ERC Consolidator grants and starting grant for TU Delft researchers

News - 18 March 2022 - Webredactie Communication

TU Delft researchers Akira Endo (EWI) and Daniel Tam (3mE) have been awarded an ERC Consolidator Grant. Javier Alonso-Mora has been awarded an ERC Starting Grant. These European grants are awarded to ambitious ‘frontier research’ projects that last five years.

ERC Consolidator grant: Terahertz Integral Field Unit with Universal Nanotechnology (TIFUUN)

To look back in time, you need to look far, far away in the universe. Conventional techniques for this are limited, but that is about to change. Akira Endo has received an ERC Consolidator grant for his TIFUUN project, which will create 3D maps of vast volumes of the universe. This better imagery could revolutionize our insights into the history of galaxies, and the formation of the ‘cosmic web’.

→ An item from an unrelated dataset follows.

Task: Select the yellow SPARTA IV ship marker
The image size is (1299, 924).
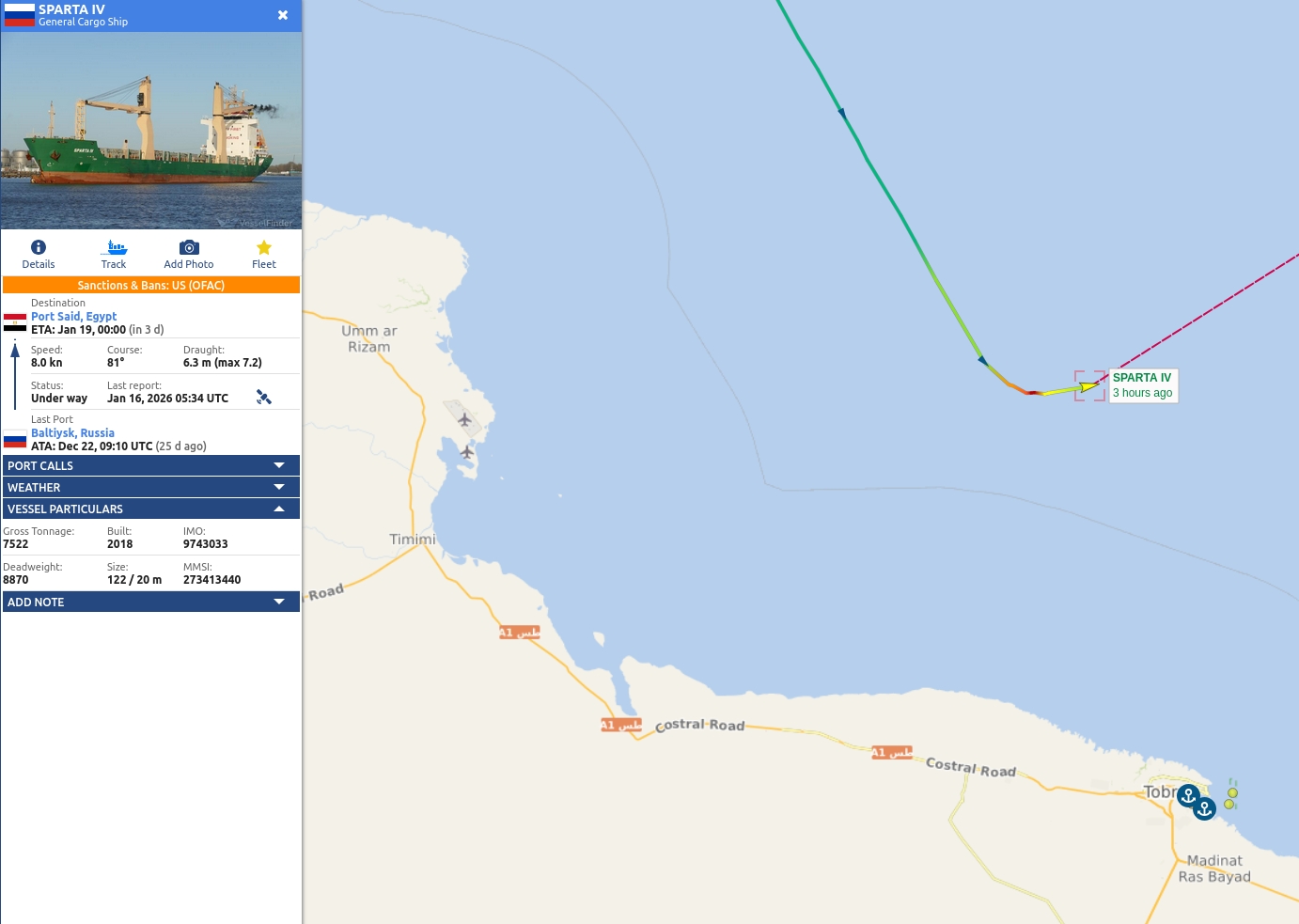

Some places in our universe, such as galaxies, have a higher density of matter and energy. Other volumes are almost void. This contrast of long and intricate clusters of galaxies with nothingness, together forms a cosmic web, which is constantly evolving. “We want to understand that development, by looking at how it started. I hope to uncover the history of all matter – to help us understand the evolution of galaxies and the emergence of the cosmic large-scale structure. No doubt this will provide many answers to the most fundamental questions in astronomy. But if I am honest, I hope the project will deliver just as many questions. That would mean we have really pushed the frontiers of astronomy.”

The revolutionary technology that will make this possible is TIFUUN, an instrument with a superconducting circuit that will measure the upper band of infrared light, coming from vast and distant volumes of the universe. The first application of TIFUUN will be at the Japanese ASTE 10-m telescope in Chile. This is familiar ground for Endo. He was there in 2017 to work on DESHIMA, a project that laid important groundwork for TIFUUN. It pioneered so-called integrated superconducting spectrometer (ISS) technology.

You can read this article for more information, or watch the video on DESHIMA below.

Dr. Akira Endo

EEMCS | Microelectronics

ERC Consolidator grant: Flows for Algae Growth: Uncovering the multi-scale dynamics of living suspensions (FLOW4ALGAE)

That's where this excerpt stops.